# [Assigned task]
Reproduce the records below verbatim, changing nothing and adding nothing.

# [Records supplied]
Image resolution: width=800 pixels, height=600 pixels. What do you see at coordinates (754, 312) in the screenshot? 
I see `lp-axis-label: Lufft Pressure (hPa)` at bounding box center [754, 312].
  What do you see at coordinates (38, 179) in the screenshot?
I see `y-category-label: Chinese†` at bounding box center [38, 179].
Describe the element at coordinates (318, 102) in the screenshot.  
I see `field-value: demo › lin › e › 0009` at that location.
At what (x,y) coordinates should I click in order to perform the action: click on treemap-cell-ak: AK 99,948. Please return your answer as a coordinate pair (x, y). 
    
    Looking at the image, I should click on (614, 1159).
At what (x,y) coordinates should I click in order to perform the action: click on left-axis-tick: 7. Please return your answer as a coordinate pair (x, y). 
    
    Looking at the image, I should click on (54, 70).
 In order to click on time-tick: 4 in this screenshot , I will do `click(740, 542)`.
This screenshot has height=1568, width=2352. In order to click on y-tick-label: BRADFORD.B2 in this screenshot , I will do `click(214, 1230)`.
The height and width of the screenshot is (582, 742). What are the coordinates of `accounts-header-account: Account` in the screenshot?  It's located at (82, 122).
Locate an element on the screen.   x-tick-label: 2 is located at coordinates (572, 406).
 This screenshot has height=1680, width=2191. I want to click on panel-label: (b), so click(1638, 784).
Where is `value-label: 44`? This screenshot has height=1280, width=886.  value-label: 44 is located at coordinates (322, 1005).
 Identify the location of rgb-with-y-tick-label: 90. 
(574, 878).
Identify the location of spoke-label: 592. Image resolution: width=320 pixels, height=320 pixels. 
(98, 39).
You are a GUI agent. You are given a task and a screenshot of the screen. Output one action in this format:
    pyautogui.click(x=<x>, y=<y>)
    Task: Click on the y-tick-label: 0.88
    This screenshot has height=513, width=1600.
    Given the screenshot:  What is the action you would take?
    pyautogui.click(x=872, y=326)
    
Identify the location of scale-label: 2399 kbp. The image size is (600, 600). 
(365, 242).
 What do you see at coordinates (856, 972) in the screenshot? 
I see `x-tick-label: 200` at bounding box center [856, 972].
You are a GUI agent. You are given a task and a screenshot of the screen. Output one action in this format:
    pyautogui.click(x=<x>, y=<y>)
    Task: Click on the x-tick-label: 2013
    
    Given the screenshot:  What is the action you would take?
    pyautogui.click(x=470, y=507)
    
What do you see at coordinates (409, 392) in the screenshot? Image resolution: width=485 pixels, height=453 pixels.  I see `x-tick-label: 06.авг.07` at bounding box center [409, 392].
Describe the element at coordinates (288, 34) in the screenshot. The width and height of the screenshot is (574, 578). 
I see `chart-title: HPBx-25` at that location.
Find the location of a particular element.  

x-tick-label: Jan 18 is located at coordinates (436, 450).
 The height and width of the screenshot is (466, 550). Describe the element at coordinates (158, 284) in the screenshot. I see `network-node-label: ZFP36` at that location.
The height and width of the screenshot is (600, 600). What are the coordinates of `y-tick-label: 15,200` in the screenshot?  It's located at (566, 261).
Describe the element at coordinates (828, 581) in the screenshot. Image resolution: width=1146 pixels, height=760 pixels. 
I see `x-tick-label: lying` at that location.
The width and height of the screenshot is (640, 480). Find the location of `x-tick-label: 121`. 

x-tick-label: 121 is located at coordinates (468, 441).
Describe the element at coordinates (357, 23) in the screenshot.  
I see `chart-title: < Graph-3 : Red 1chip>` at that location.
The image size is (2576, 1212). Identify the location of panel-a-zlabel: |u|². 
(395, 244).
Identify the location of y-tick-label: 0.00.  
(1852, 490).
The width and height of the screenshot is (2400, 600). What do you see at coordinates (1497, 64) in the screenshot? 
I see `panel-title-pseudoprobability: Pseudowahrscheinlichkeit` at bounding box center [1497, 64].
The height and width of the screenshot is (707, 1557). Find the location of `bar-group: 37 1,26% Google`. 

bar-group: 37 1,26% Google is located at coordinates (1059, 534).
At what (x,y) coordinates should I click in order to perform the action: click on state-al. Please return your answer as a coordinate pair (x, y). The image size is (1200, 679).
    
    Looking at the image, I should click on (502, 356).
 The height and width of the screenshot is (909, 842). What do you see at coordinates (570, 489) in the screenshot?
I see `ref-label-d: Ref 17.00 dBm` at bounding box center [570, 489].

# [Solved problem]
Image resolution: width=800 pixels, height=600 pixels. What do you see at coordinates (754, 312) in the screenshot? 
I see `lp-axis-label: Lufft Pressure (hPa)` at bounding box center [754, 312].
  What do you see at coordinates (38, 179) in the screenshot?
I see `y-category-label: Chinese†` at bounding box center [38, 179].
Describe the element at coordinates (318, 102) in the screenshot.  
I see `field-value: demo › lin › e › 0009` at that location.
At what (x,y) coordinates should I click in order to perform the action: click on treemap-cell-ak: AK 99,948. Please return your answer as a coordinate pair (x, y). 
    
    Looking at the image, I should click on (614, 1159).
At what (x,y) coordinates should I click in order to perform the action: click on left-axis-tick: 7. Please return your answer as a coordinate pair (x, y). 
    
    Looking at the image, I should click on (54, 70).
 In order to click on time-tick: 4 in this screenshot , I will do `click(740, 542)`.
This screenshot has height=1568, width=2352. In order to click on y-tick-label: BRADFORD.B2 in this screenshot , I will do `click(214, 1230)`.
The height and width of the screenshot is (582, 742). What are the coordinates of `accounts-header-account: Account` in the screenshot?  It's located at (82, 122).
Locate an element on the screen.   x-tick-label: 2 is located at coordinates (572, 406).
 This screenshot has height=1680, width=2191. I want to click on panel-label: (b), so click(1638, 784).
Where is `value-label: 44`? This screenshot has height=1280, width=886.  value-label: 44 is located at coordinates (322, 1005).
 Identify the location of rgb-with-y-tick-label: 90. 
(574, 878).
Identify the location of spoke-label: 592. Image resolution: width=320 pixels, height=320 pixels. 
(98, 39).
You are a GUI agent. You are given a task and a screenshot of the screen. Output one action in this format:
    pyautogui.click(x=<x>, y=<y>)
    Task: Click on the y-tick-label: 0.88
    This screenshot has height=513, width=1600.
    Given the screenshot:  What is the action you would take?
    pyautogui.click(x=872, y=326)
    
Identify the location of scale-label: 2399 kbp. The image size is (600, 600). 
(365, 242).
 What do you see at coordinates (856, 972) in the screenshot? 
I see `x-tick-label: 200` at bounding box center [856, 972].
You are a GUI agent. You are given a task and a screenshot of the screen. Output one action in this format:
    pyautogui.click(x=<x>, y=<y>)
    Task: Click on the x-tick-label: 2013
    
    Given the screenshot:  What is the action you would take?
    pyautogui.click(x=470, y=507)
    
What do you see at coordinates (409, 392) in the screenshot? Image resolution: width=485 pixels, height=453 pixels.  I see `x-tick-label: 06.авг.07` at bounding box center [409, 392].
Describe the element at coordinates (288, 34) in the screenshot. The width and height of the screenshot is (574, 578). 
I see `chart-title: HPBx-25` at that location.
Find the location of a particular element.  

x-tick-label: Jan 18 is located at coordinates (436, 450).
 The height and width of the screenshot is (466, 550). Describe the element at coordinates (158, 284) in the screenshot. I see `network-node-label: ZFP36` at that location.
The height and width of the screenshot is (600, 600). What are the coordinates of `y-tick-label: 15,200` in the screenshot?  It's located at (566, 261).
Describe the element at coordinates (828, 581) in the screenshot. Image resolution: width=1146 pixels, height=760 pixels. 
I see `x-tick-label: lying` at that location.
The width and height of the screenshot is (640, 480). Find the location of `x-tick-label: 121`. 

x-tick-label: 121 is located at coordinates (468, 441).
Describe the element at coordinates (357, 23) in the screenshot.  
I see `chart-title: < Graph-3 : Red 1chip>` at that location.
The image size is (2576, 1212). Identify the location of panel-a-zlabel: |u|². 
(395, 244).
Identify the location of y-tick-label: 0.00.  
(1852, 490).
The width and height of the screenshot is (2400, 600). What do you see at coordinates (1497, 64) in the screenshot? 
I see `panel-title-pseudoprobability: Pseudowahrscheinlichkeit` at bounding box center [1497, 64].
The height and width of the screenshot is (707, 1557). Find the location of `bar-group: 37 1,26% Google`. 

bar-group: 37 1,26% Google is located at coordinates (1059, 534).
At what (x,y) coordinates should I click in order to perform the action: click on state-al. Please return your answer as a coordinate pair (x, y). The image size is (1200, 679).
    
    Looking at the image, I should click on (502, 356).
 The height and width of the screenshot is (909, 842). What do you see at coordinates (570, 489) in the screenshot?
I see `ref-label-d: Ref 17.00 dBm` at bounding box center [570, 489].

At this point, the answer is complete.